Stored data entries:
# # #

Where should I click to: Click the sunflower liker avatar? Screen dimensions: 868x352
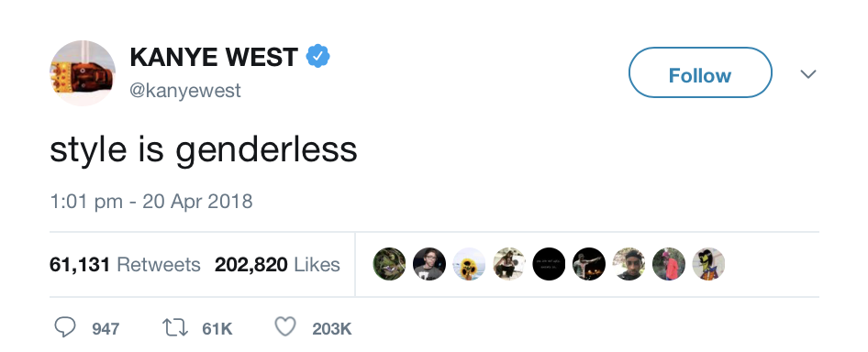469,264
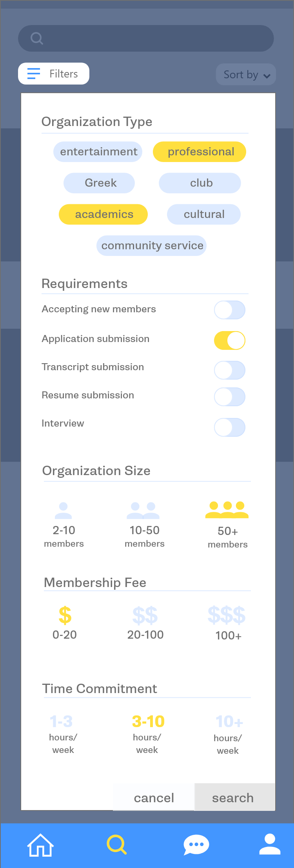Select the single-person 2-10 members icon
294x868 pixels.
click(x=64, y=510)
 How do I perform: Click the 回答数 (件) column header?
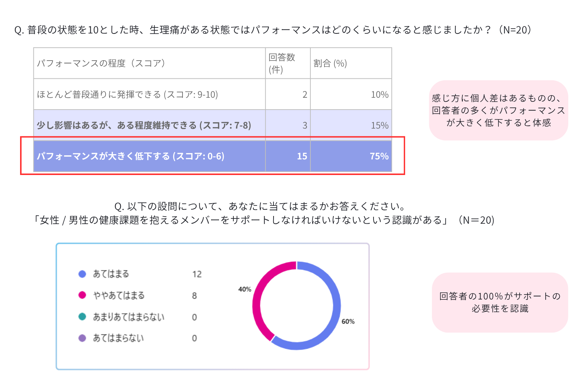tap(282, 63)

# # #

--- About this exercise ---
Your copy should repeat each entry above exactly but contain no pictures.

--- Answer box ---
Where should I click to: Click the sunflower liker avatar? Screen dimensions: 868x352
469,264
Select the single-person 2-10 members icon
294x868 pixels.
click(x=64, y=510)
 How do I perform: Click the 回答数 (件) column header?
tap(282, 63)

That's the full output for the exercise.